Christopher Nolan apologises for insulting Netflix by ..... insulting Netflix some more
When you're one of the most successful movie directors in the world, you're entitled to have loud and proud opinions.
Christopher Nolan is the director (and sometimes writer) behind the likes of The Dark Knight Trilogy, Inception, Dunkirk, Interstellar, Memento, The Prestige and more besides, and is arguably the most in-demand director working today.
So when he has something to say about movies, people tend to pay attention.
Around the time he was promoting Dunkirk this summer, Nolan announced that he would never, ever work with Netflix, telling Indiewire the following:
"They have this mindless policy of everything having to be simultaneously streamed and released, which is obviously an untenable model for theatrical presentation.
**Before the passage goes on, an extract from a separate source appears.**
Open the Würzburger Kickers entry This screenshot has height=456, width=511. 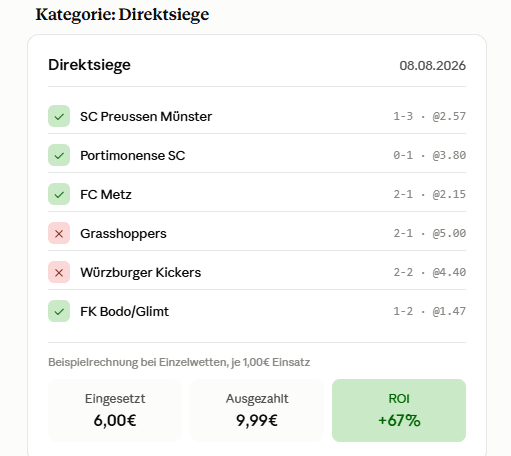coord(257,272)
So they’re not even getting in the game, and I think they’re missing a huge opportunity."
He seems to have cooled off a bit since then, telling Variety that he sent Netflix CEO Ted Sarandos an apology letter:
"I should have been more polite. I said what I believe, but I was undiplomatic in the way I expressed it. I wasn’t giving any context to the frankly revolutionary nature of what Netflix has done. It’s extraordinary. They need appropriate respect for that, which I have."
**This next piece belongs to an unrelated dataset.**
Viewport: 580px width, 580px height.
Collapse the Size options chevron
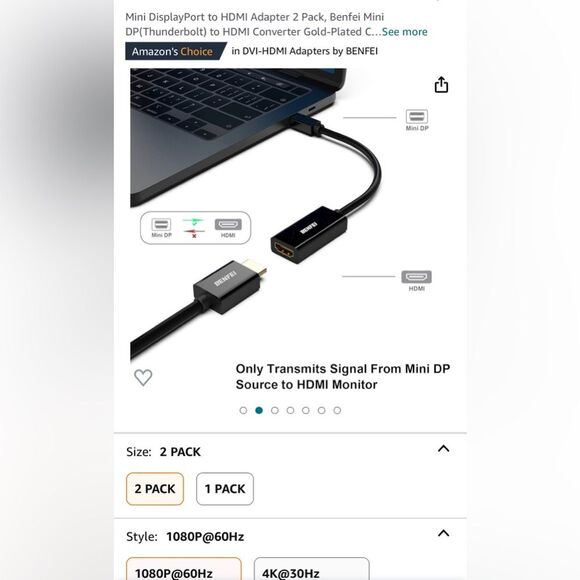click(444, 449)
However, he didn't stay in apology mode for too long, as within the next minute he was comparing Netflix Original movies to bottom-shelf Steven Seagal releases...
"My entire adult life they have released straight-to-video films. As a filmmaker, when I was starting out in the ’90s, your nightmare was the straight-to-video release. There’s nothing new about it—what’s different and new about it is selling it to Wall Street as innovation or disruption."
Regardless, we really enjoy that Chris seems to be channelling his inner Rick.